What’s the worst skate fashion trend you’ve ever participated in?

Probably tall tees. I would wear 2XL at one point. Definitely kept it G. Maybe too G..

You and Lee Madden collaborated for both your RAW part and your DQM part, tell us a little bit about what it’s like to film with him. Does he pitch you tricks/spots? How do you guys operate as a team to make a clip work?

He's pretty much the only person I really film with. We're just on the same page when it comes to skating. Lee is more into making full length projects rather than random web clips. Sometimes he'll gives me spot ideas and what he thinks I could do there, but it's more about how the skating looks on film than just doing the hardest tricks you can think of. Sometimes I'll be hyped on a trick we got but he won't use it because the lighting was bad or it wasn't filmed to his standard. I don't ever really question him because I know ultimately he is the man with the vision and he knows what looks good and what doesn't. I don't give too much input into the editing process either, I know he'll make something better than I could imagine. Dude is really talented. Thanks for putting up with my shit.

**Required work**
Answer these from the skate interview:
1. What shirt size did the skater wear at one point?
2. For which two parts did the skater and Lee Madden collaborate?
3. What does Lee prefer making instead of random web clips?
Nothing in the lines that follow is needed for this.

**Information shown**
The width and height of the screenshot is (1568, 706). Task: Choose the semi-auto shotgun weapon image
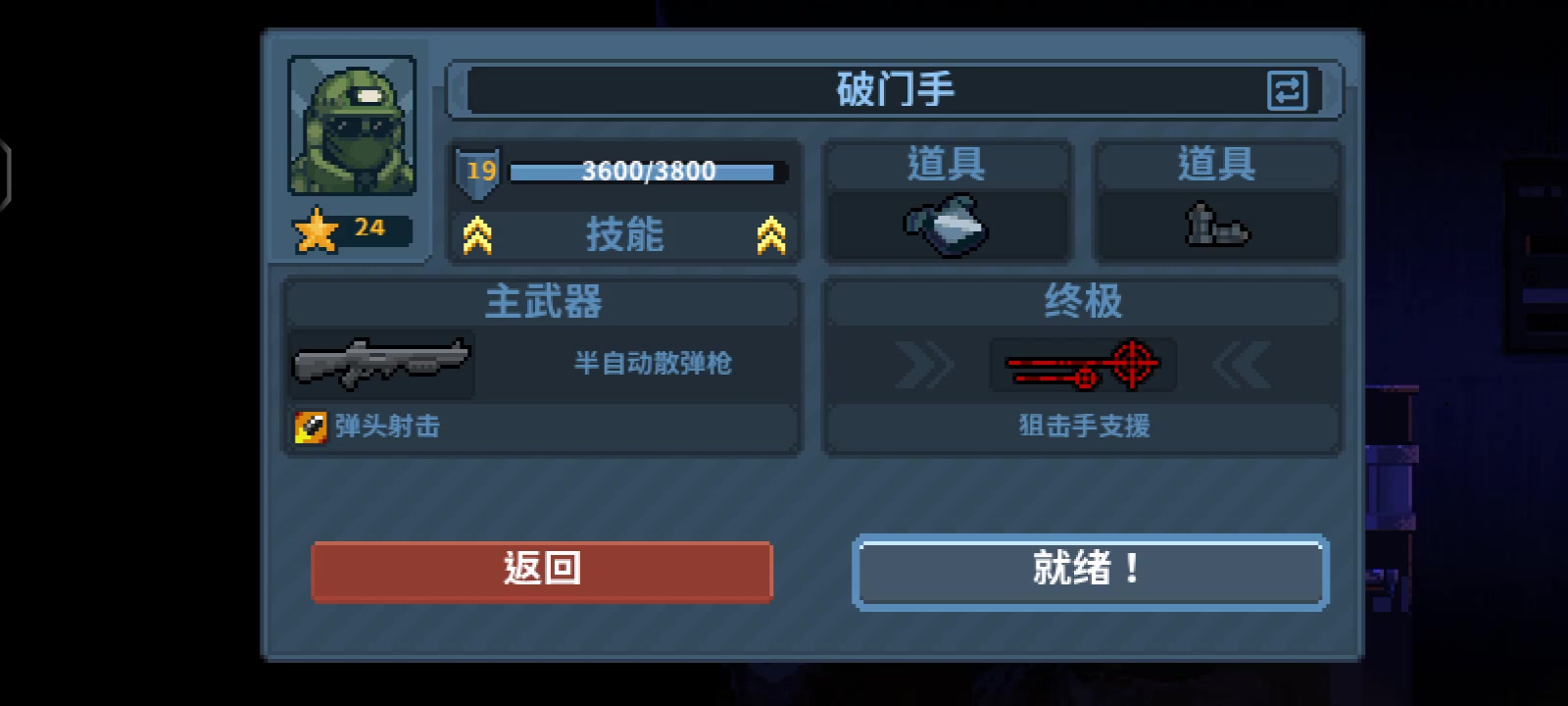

**Response for this exercise**
1. 2XL.
2. The RAW part and the DQM part.
3. Full length projects.